Nicht bloß der Trainer des Vize-Meisters geht stark von Mitch Lan­gerak zwischen den Pfosten aus. Und weil der 34 Jahre alte Weidenfeller, seit 2002 in Dortmund und jahrelange Nummer eins, vor Ablauf seines 2016 endenden Vertrags dem Vernehmen nach künftig einen Bankplatz in München dem in Dortmund vorziehen würde, droht der Generationswechsel im großen Abschiedsbohei um Klopp unterzugehen.

Vom Trainer einst als bester Nicht-Nationalkeeper der Welt geadelt, brachte es Weidenfeller doch noch auf vier Partien im DFB-Trikot und auf die Teilnahme an einer Brasilien-Reise. Welche bekanntlich mit dem WM-Pokal vor dem Brandenburger Tor enden sollte.

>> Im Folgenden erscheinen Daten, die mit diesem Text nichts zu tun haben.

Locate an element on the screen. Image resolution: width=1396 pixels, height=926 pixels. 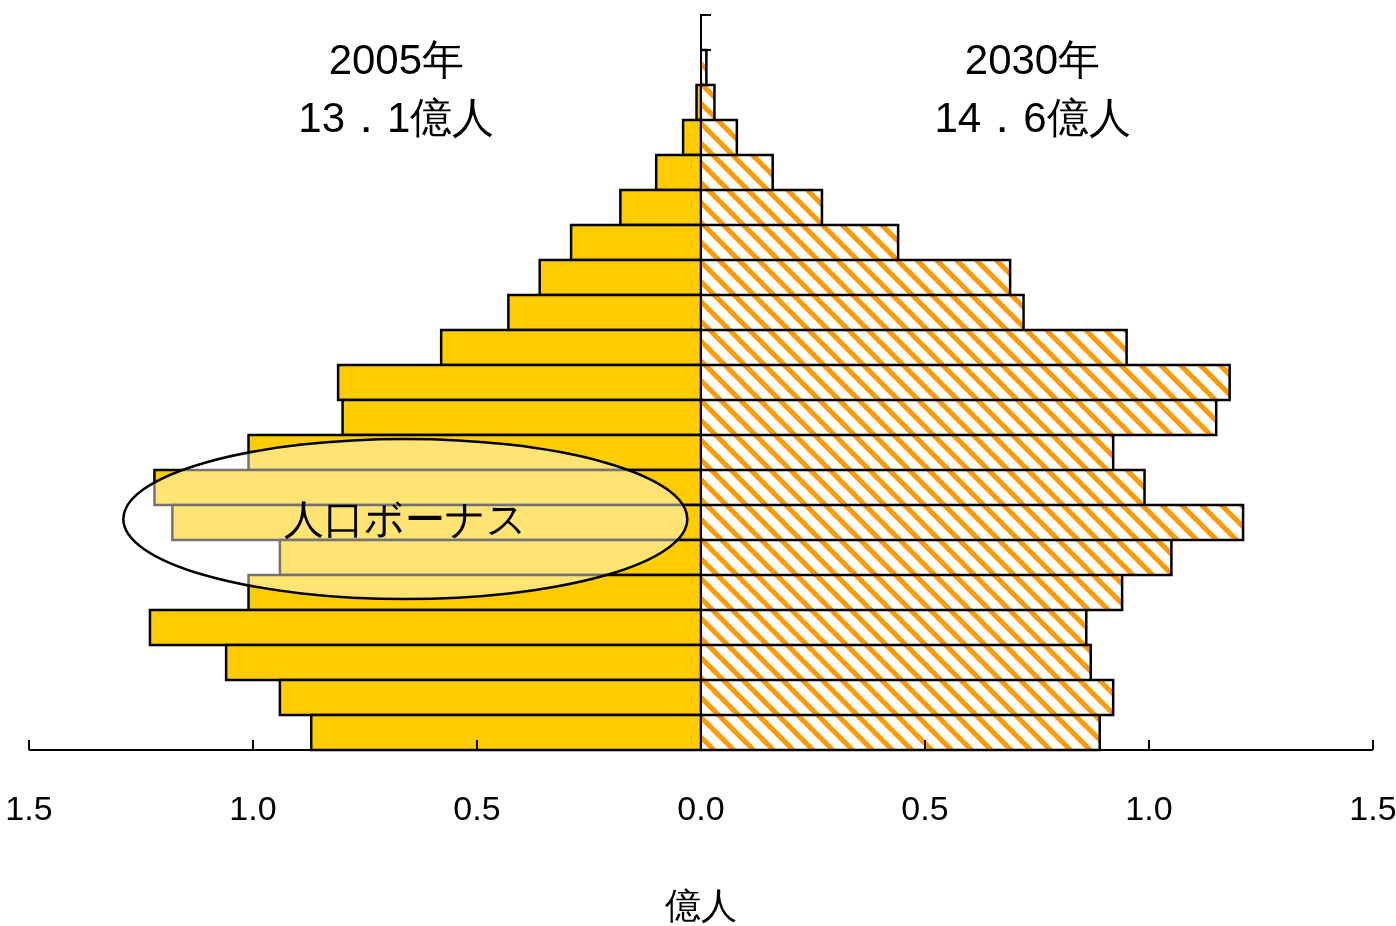
annotation: 人口ボーナス is located at coordinates (405, 519).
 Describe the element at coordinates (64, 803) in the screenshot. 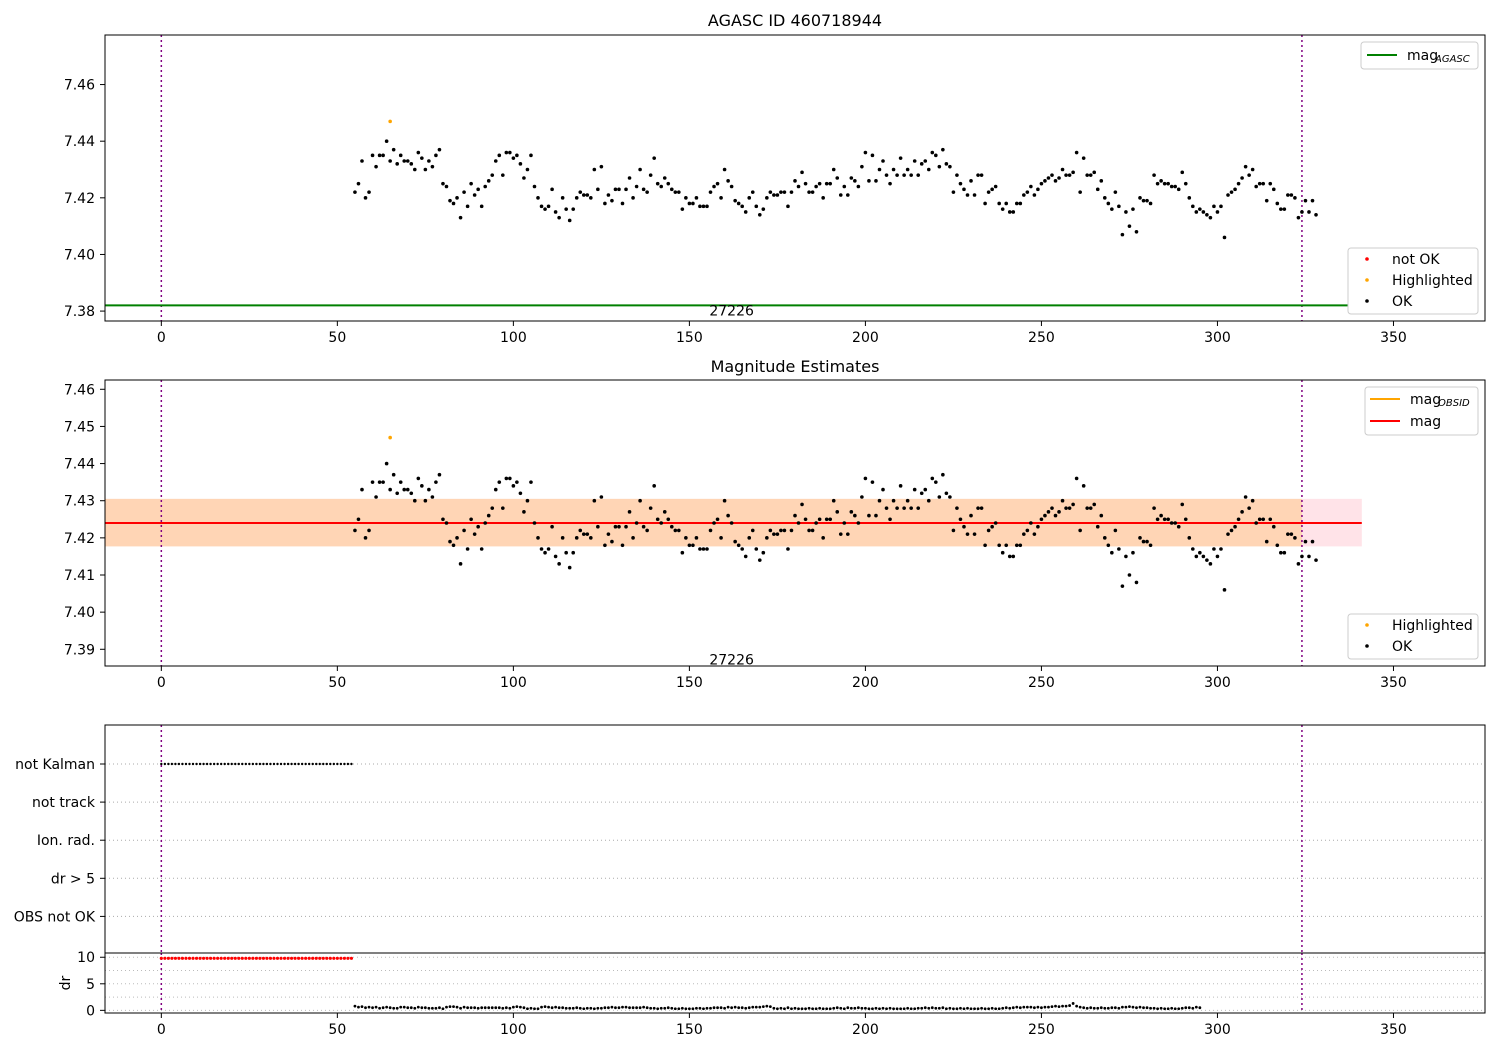

I see `panel3-flag-label: not track` at that location.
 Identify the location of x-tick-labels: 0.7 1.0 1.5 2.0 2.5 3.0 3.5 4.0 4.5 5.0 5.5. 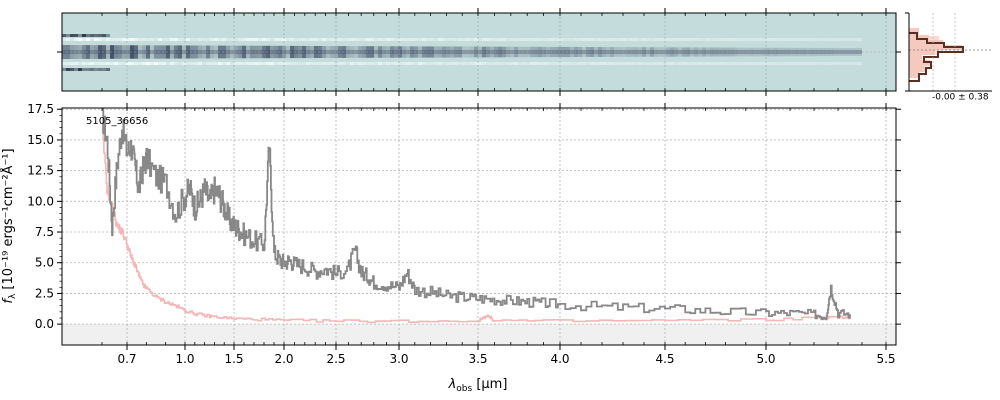
(506, 359).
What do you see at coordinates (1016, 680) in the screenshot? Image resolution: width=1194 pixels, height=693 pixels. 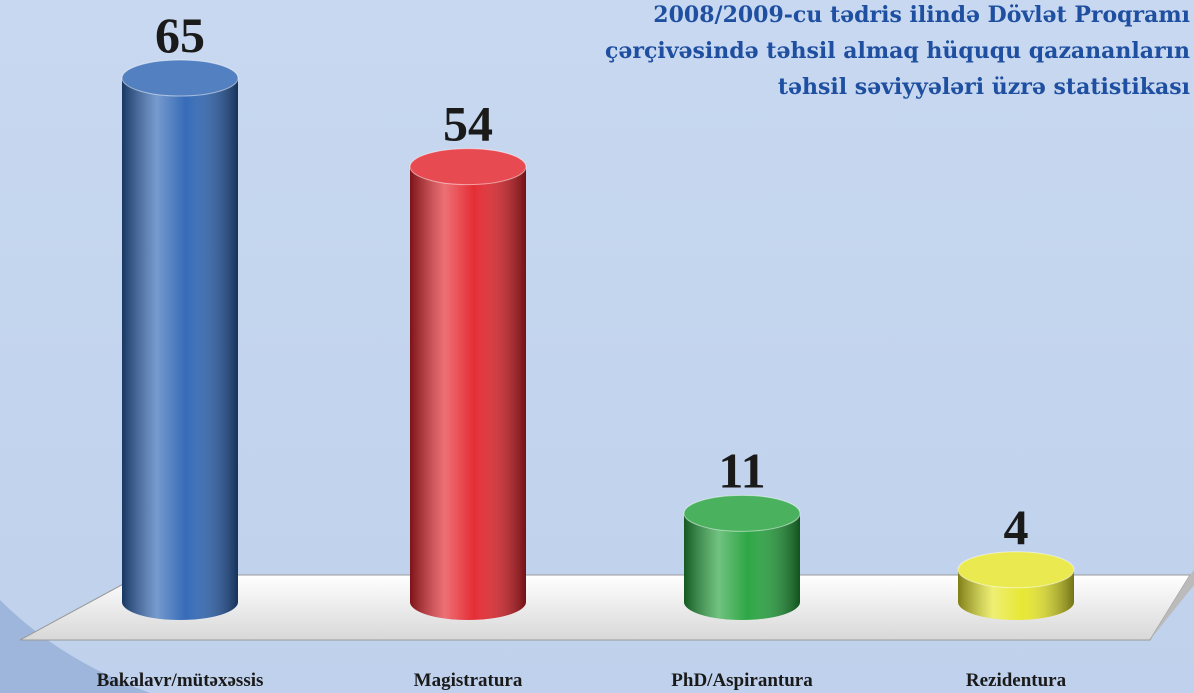 I see `x-tick-label: Rezidentura` at bounding box center [1016, 680].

Bundestrainer Joachim Löw ruft ihn noch immer zu Treffen der Nationalelf, doch diesmal könnte für Weidenfeller ein wichtiger Abschnitt seiner Karriere in Berlin tatsächlich enden. Beziehungsweise im Fall eines Sieges mit einem Tag Verzögerung auf dem Borsigplatz. „Für jeden, der das noch nicht erlebt hat: Das gehört zu den besten Dingen, die man so tun kann. Das könnte glatt mein Hobby werden”, hofft Klopp auf den großen Tusch zum Ende einer großen Dortmunder Zeit – für sich und für so manchen seiner Spieler.